No entanto, a ministra referiu que os números indicam uma taxa de 96% do acesso a língua portuguesa, 100% do acesso a cuidados de saúde e 48% no que respeita a integração no mercado de trabalho, no âmbito daquele programa, salientando que este último dado é que mais valoriza, porque “dá uma garantia de autonomização de meios próprios”.

Além disso, “tenho dito muitas vezes, e tive oportunidade de dizer em visitas que fiz a este tipo de instituições, que nós não nos comprometemos a fazer o acolhimento em Lisboa”, prosseguiu.

“Sabemos que a cidade de Lisboa tem hoje problemas de habitação muito graves”, afirmou, apontando que “uma das preocupações deste Governo é a política da habitação”.

Por outro lado, a secretária de Estado para a Cidadania e a Igualdade, Rosa Monteiro, adiantou que em matéria de aprendizagem da língua portuguesa, fundamental para a integração, “todos os esforços têm sido feitos”.
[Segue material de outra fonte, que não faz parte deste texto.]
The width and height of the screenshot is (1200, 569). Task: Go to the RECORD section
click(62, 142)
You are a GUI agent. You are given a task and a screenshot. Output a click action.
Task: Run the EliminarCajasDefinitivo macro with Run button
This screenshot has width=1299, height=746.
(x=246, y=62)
Aliás, as ações para aprendizagem do português registaram 392 ações este ano e o programa Speak 136 ações, “abrangendo 167 refugiados”.

Maria Manuel Leitão Marques apontou o programa Speak como um “bom exemplo de inovação social”, considerando tratar-se de uma “iniciativa de sucesso”.

Aliás, “esperamos podermos vir a financiar a sua internacionalização [do Speak]”, um programa “ao serviço de outras pessoas que acolhemos no nosso país, não apenas para a aprendizagem da língua”, mas para aprendizagem mútua para que “possamos aprender a cultura das pessoas que vêm”, disse.

“Considero dos projetos de inovação social mais bem sucedidos, um dos projetos que esperamos encontrar parceria para ser financiado pelo fundo de inovação social que apresentei” na Web Summit, acrescentou a governante.

Sobre o Simplex, um programa que reiterou ser sempre inacabado, disse que o balanço “é manifestamente positivo, em qualquer parte do mundo”.